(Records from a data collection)
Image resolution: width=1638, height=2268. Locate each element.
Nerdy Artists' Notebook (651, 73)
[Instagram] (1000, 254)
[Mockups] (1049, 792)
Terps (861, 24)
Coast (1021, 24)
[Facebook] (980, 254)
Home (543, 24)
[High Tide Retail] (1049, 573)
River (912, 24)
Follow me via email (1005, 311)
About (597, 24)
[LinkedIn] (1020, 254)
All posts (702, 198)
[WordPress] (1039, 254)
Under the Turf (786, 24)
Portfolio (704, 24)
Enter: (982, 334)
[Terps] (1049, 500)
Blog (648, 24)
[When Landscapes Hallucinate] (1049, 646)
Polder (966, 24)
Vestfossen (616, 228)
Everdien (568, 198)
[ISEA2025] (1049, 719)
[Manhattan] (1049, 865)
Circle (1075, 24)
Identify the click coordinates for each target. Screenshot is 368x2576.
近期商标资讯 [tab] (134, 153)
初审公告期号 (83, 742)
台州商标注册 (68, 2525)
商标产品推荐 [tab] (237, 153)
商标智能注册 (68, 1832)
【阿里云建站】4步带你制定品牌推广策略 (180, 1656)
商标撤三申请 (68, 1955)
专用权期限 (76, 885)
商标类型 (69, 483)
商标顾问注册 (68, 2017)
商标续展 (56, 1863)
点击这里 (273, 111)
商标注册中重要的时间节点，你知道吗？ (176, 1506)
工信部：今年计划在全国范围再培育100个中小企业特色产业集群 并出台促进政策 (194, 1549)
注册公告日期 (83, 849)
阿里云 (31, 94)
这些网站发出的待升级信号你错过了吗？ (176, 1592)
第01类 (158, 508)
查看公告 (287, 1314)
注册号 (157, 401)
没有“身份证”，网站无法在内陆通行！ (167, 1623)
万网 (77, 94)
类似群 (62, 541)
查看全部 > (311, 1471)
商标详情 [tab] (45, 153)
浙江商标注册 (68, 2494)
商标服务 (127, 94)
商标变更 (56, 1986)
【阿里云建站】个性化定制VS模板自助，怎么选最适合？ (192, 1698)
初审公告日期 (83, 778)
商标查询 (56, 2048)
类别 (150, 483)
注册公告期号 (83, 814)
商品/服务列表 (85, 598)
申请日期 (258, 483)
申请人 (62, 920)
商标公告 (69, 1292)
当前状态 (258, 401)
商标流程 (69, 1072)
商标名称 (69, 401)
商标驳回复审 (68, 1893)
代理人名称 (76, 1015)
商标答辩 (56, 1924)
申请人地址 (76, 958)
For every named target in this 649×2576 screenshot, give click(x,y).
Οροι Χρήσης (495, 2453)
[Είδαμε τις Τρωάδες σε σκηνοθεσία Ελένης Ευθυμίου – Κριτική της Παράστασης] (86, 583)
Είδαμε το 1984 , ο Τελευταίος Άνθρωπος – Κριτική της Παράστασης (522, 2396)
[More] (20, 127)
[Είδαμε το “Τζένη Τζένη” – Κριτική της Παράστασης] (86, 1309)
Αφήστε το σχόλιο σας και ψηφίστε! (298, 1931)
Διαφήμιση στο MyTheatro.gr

#### [Task directions]
Copy the data above in full, character for character.

#### [Solution to this task]
Image resolution: width=1638, height=2268. Locate each element.
Nerdy Artists' Notebook (651, 73)
[Instagram] (1000, 254)
[Mockups] (1049, 792)
Terps (861, 24)
Coast (1021, 24)
[Facebook] (980, 254)
Home (543, 24)
[High Tide Retail] (1049, 573)
River (912, 24)
Follow me via email (1005, 311)
About (597, 24)
[LinkedIn] (1020, 254)
All posts (702, 198)
[WordPress] (1039, 254)
Under the Turf (786, 24)
Portfolio (704, 24)
Enter: (982, 334)
[Terps] (1049, 500)
Blog (648, 24)
[When Landscapes Hallucinate] (1049, 646)
Polder (966, 24)
Vestfossen (616, 228)
Everdien (568, 198)
[ISEA2025] (1049, 719)
[Manhattan] (1049, 865)
Circle (1075, 24)
Identify the click coordinates for each target. Screenshot is 368x2576.
近期商标资讯 [tab] (134, 153)
初审公告期号 (83, 742)
台州商标注册 (68, 2525)
商标产品推荐 [tab] (237, 153)
商标智能注册 (68, 1832)
【阿里云建站】4步带你制定品牌推广策略 (180, 1656)
商标撤三申请 (68, 1955)
专用权期限 (76, 885)
商标类型 (69, 483)
商标顾问注册 (68, 2017)
商标续展 (56, 1863)
点击这里 (273, 111)
商标注册中重要的时间节点，你知道吗？ (176, 1506)
工信部：今年计划在全国范围再培育100个中小企业特色产业集群 并出台促进政策 (194, 1549)
注册公告日期 (83, 849)
阿里云 (31, 94)
这些网站发出的待升级信号你错过了吗？ (176, 1592)
第01类 (158, 508)
查看公告 (287, 1314)
注册号 (157, 401)
没有“身份证”，网站无法在内陆通行！ (167, 1623)
万网 (77, 94)
类似群 (62, 541)
查看全部 > (311, 1471)
商标详情 [tab] (45, 153)
浙江商标注册 (68, 2494)
商标服务 (127, 94)
商标变更 (56, 1986)
【阿里云建站】个性化定制VS模板自助，怎么选最适合？ (192, 1698)
初审公告日期 (83, 778)
商标查询 (56, 2048)
类别 (150, 483)
注册公告期号 (83, 814)
商品/服务列表 (85, 598)
申请日期 (258, 483)
申请人 (62, 920)
商标公告 (69, 1292)
当前状态 (258, 401)
商标流程 (69, 1072)
商标名称 (69, 401)
商标驳回复审 (68, 1893)
代理人名称 (76, 1015)
商标答辩 (56, 1924)
申请人地址 (76, 958)
For every named target in this 649×2576 screenshot, give click(x,y).
Οροι Χρήσης (495, 2453)
[Είδαμε τις Τρωάδες σε σκηνοθεσία Ελένης Ευθυμίου – Κριτική της Παράστασης] (86, 583)
Είδαμε το 1984 , ο Τελευταίος Άνθρωπος – Κριτική της Παράστασης (522, 2396)
[More] (20, 127)
[Είδαμε το “Τζένη Τζένη” – Κριτική της Παράστασης] (86, 1309)
Αφήστε το σχόλιο σας και ψηφίστε! (298, 1931)
Διαφήμιση στο MyTheatro.gr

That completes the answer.